** Source material follows **

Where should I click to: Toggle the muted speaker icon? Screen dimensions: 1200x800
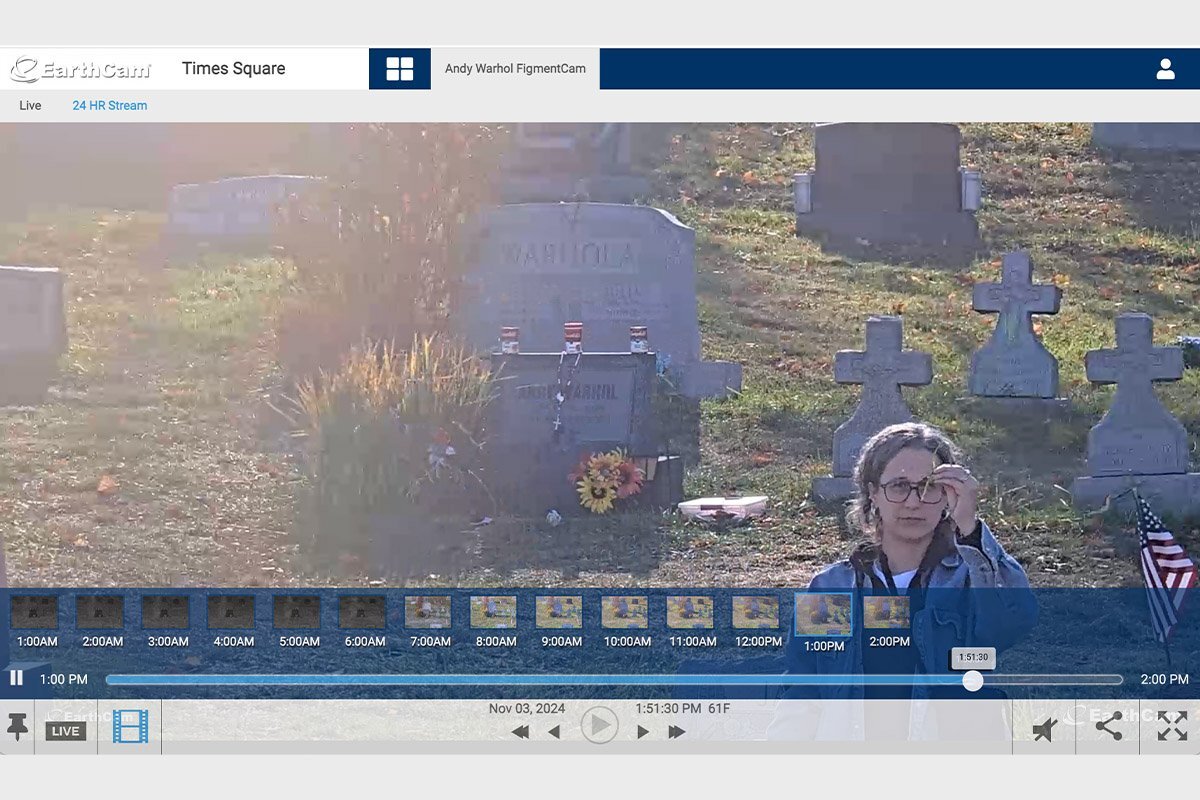click(1045, 729)
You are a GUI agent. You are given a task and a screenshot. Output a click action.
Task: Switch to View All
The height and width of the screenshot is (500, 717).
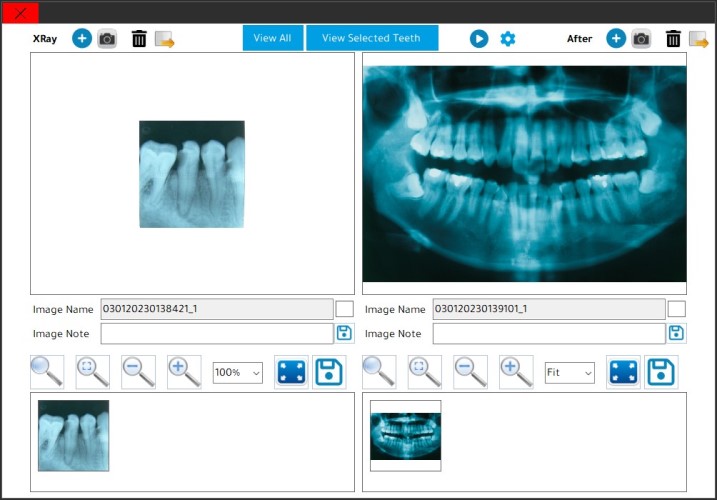coord(272,38)
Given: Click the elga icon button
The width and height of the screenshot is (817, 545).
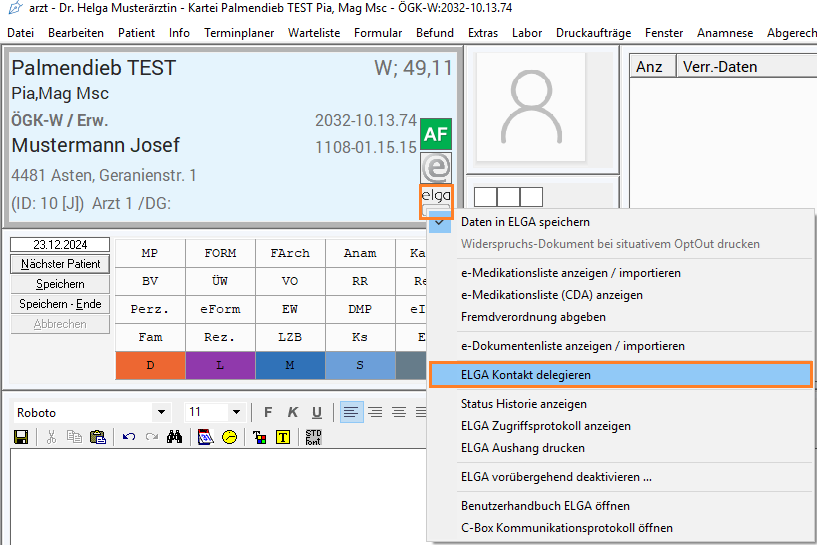Looking at the screenshot, I should pyautogui.click(x=436, y=201).
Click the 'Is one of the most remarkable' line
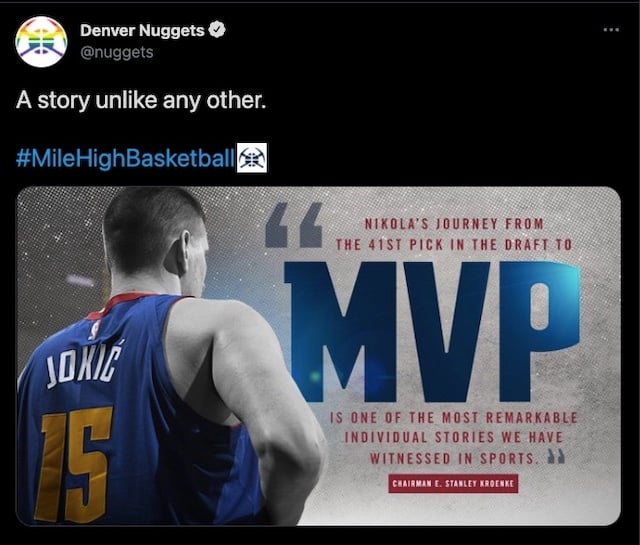 tap(453, 418)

** End of Source material **

Exercise details:
Reproduce the listing above exactly, without a single picture.

Response:
Where should I click to: Toggle the muted speaker icon? Screen dimensions: 1200x800
click(1045, 729)
You are a GUI agent. You are given a task and a screenshot. Output a click action.
Task: Switch to View All
The height and width of the screenshot is (500, 717).
coord(272,38)
Given: Click the elga icon button
The width and height of the screenshot is (817, 545).
Looking at the screenshot, I should pyautogui.click(x=436, y=201).
Click the 'Is one of the most remarkable' line
 tap(453, 418)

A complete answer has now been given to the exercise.